Sunday, November 25, 2007

Coding Peeves

This'll probably be the first in a series of pet peeves in API design. The common thread is that there is value in consistency. This is true throughout application design. Consistency means predictability. Your end users will thank you for sparing them lots of training and headache learning your app. This is even more true for developer users of your APIs.

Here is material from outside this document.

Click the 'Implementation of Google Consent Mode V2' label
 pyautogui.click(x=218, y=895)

If they have to guess what your black-box methods do, they are wasting lots of very expensive time.

"A foolish inconsistency is the hobgoblin of mediocre programmers" -cdude.

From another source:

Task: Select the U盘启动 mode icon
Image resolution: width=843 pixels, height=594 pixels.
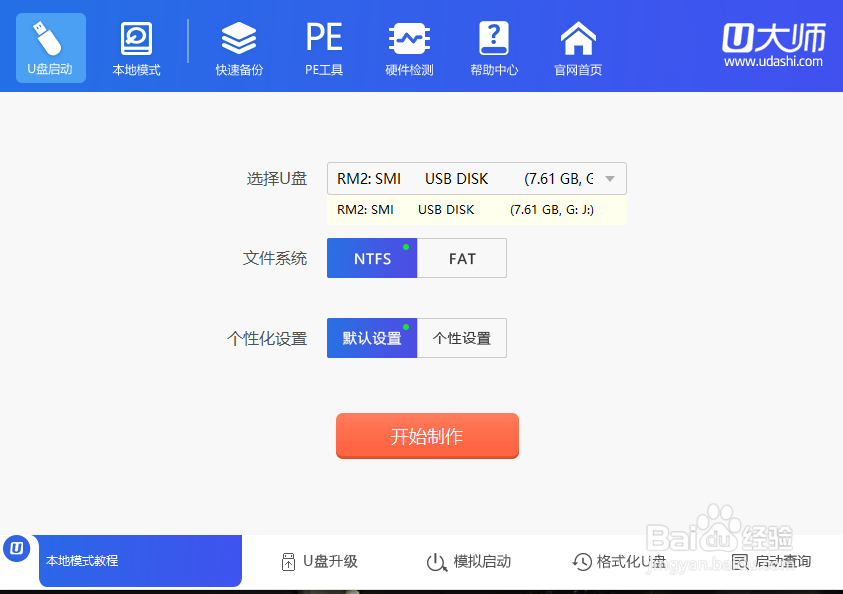Action: pos(50,47)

So here is an example of what not to do.

Your API returns an array if there are any appropriate elements, and null if not.

So I have to write this everywhere:

    Widget[] widgets = Utility.GetWidgets();
    if (widgets != null)
    {
        foreach (Widget widget in widgets)
        {
            ...
        }
    }

ARGGH. Here's what the same code looks like if the API returns an empty array:

    foreach (Widget widget in Utility.GetWidgets())
    {
        ...
    }

Am I being lazy? Yes, but that's no excuse for a bad API. Probably a third of all consumers of this API will forget to check for null, even if they are adamant that they should. (I can support this with statistics on projects I have worked on). Your QA department may even forget to try a use case with no appropriate elements. But your users won't forget to try it. And you will be publishing a patch.

JScript Arrays

Have you ever tried to use a .NET array in JScript? For example, suppose you have a class library with a method that returns an array of a custom type (MyObject[]). You would think you could enumerate the members using the syntax

    for (var x in GetMyObjects())

After all, an array implements IEnumerable. Well, it does, but it does it wrong, at least in JScript. The values of x will be the indices of the array. Yeah, that's right: 1, 2, 3...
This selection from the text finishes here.